No

Traditionele Japanse toneelvorm, die teruggaat tot de veertiende eeuw. Invloeden van religieuze rituelen, hofceremonies en dansen bleven erin bewaard. No-stukken worden gespeeld op een vrij kleine vierkante scène in de hoek van het theatergebouw. Over de gehele breedte is deze scène door een loopbrug met de kleedkamers verbonden. Achteraan op de scène zitten een aantal muzikanten en rechts het koor. De functie van dit koor kan worden vergeleken met die van het koor in een Griekse tragedie. De acteurs zijn enkele mannen wier gelaat achter kunstige maskers verborgen blijft. Er is weinig actie in het spel, het drama voltrekt zich langzaam en is bijna volledig verinnerlijkt. Het taalgebruik is poëtisch en emotioneel geladen. De belangrijkste schrijver van no-spelen is Seami Motokiyo (1363-1443). Sinds het begin van de twintigste eeuw wekte het no-spel grote bewondering in het Westen en auteurs als Pound, Yeats, Eliot en Claudel ondergingen er de invloed van.
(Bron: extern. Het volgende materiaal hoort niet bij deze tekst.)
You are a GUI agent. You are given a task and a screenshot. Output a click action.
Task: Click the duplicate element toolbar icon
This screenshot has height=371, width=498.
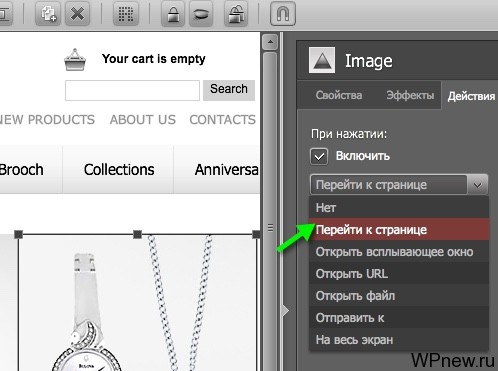48,14

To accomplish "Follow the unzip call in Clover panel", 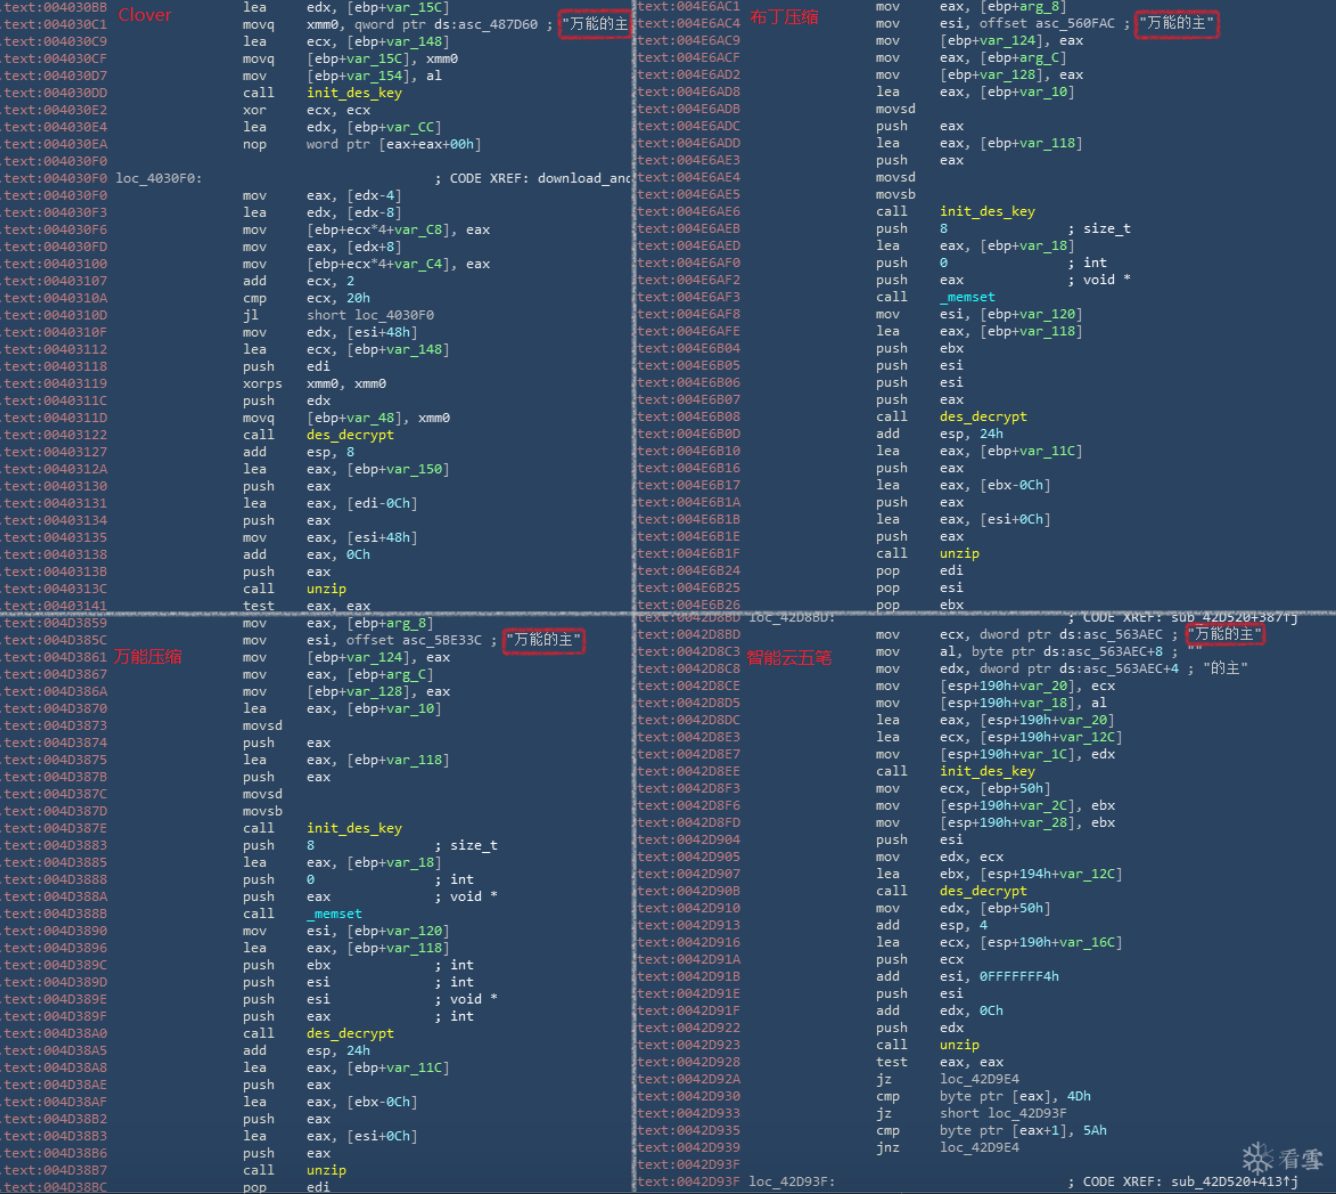I will [x=326, y=589].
Een indrukwekkende bewerking van een no-spel is B. Brittens Curlew River (1964).

Literatuur: Y. Nakamura, Noh: the classical theatre, 1971. E. De Poorter, ‘Het Japanse No-toneel’ in Dietsche Warande en Belfort, 1975, pp. 683-691. K. Komparu, The Noh Theater: principles and perspectives, 1983.